((
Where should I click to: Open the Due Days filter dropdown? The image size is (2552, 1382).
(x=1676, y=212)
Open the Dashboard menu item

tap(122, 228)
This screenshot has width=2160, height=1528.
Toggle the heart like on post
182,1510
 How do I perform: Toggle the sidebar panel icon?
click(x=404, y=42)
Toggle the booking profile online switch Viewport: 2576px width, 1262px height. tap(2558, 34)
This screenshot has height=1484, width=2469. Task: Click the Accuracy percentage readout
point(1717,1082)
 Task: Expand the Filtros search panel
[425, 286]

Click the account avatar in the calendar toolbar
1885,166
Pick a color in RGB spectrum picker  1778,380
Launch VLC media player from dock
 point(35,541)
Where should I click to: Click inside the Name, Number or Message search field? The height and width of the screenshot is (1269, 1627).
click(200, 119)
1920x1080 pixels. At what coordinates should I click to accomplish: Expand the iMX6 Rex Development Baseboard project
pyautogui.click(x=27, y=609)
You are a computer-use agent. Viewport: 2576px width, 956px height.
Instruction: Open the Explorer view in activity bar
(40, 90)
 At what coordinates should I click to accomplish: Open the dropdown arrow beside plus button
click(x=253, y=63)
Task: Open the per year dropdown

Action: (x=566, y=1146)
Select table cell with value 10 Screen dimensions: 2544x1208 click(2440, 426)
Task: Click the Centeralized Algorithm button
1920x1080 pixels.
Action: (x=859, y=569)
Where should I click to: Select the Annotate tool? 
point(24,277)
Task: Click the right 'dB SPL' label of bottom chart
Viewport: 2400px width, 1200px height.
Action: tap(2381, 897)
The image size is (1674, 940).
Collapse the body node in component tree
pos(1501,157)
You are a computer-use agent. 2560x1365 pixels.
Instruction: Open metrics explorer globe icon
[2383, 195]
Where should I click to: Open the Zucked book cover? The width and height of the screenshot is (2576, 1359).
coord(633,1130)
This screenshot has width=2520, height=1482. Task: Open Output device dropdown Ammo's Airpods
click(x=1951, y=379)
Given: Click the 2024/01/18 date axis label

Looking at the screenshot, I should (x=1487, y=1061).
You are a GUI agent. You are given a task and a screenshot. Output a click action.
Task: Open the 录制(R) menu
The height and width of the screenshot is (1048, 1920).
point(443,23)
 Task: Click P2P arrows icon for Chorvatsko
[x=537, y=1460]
))
▸ WHAT TO PRODUCE: Each line of the material above must be reproduced exactly.

▸ THE ANSWER:
Where should I click to: Open the Due Days filter dropdown? The image size is (2552, 1382).
(x=1676, y=212)
Open the Dashboard menu item

tap(122, 228)
This screenshot has width=2160, height=1528.
Toggle the heart like on post
182,1510
 How do I perform: Toggle the sidebar panel icon?
click(x=404, y=42)
Toggle the booking profile online switch Viewport: 2576px width, 1262px height. tap(2558, 34)
This screenshot has height=1484, width=2469. Task: Click the Accuracy percentage readout
point(1717,1082)
 Task: Expand the Filtros search panel
[425, 286]

Click the account avatar in the calendar toolbar
1885,166
Pick a color in RGB spectrum picker  1778,380
Launch VLC media player from dock
 point(35,541)
Where should I click to: Click inside the Name, Number or Message search field? The height and width of the screenshot is (1269, 1627).
click(200, 119)
1920x1080 pixels. At what coordinates should I click to accomplish: Expand the iMX6 Rex Development Baseboard project
pyautogui.click(x=27, y=609)
You are a computer-use agent. Viewport: 2576px width, 956px height.
Instruction: Open the Explorer view in activity bar
(40, 90)
 At what coordinates should I click to accomplish: Open the dropdown arrow beside plus button
click(x=253, y=63)
Task: Open the per year dropdown

Action: (x=566, y=1146)
Select table cell with value 10 Screen dimensions: 2544x1208 click(2440, 426)
Task: Click the Centeralized Algorithm button
1920x1080 pixels.
Action: (x=859, y=569)
Where should I click to: Select the Annotate tool? 
point(24,277)
Task: Click the right 'dB SPL' label of bottom chart
Viewport: 2400px width, 1200px height.
Action: tap(2381, 897)
The image size is (1674, 940).
Collapse the body node in component tree
pos(1501,157)
You are a computer-use agent. 2560x1365 pixels.
Instruction: Open metrics explorer globe icon
[2383, 195]
Where should I click to: Open the Zucked book cover? The width and height of the screenshot is (2576, 1359).
coord(633,1130)
This screenshot has width=2520, height=1482. Task: Open Output device dropdown Ammo's Airpods
click(x=1951, y=379)
Given: Click the 2024/01/18 date axis label

Looking at the screenshot, I should (x=1487, y=1061).
You are a GUI agent. You are given a task and a screenshot. Output a click action.
Task: Open the 录制(R) menu
The height and width of the screenshot is (1048, 1920).
point(443,23)
 Task: Click P2P arrows icon for Chorvatsko
[x=537, y=1460]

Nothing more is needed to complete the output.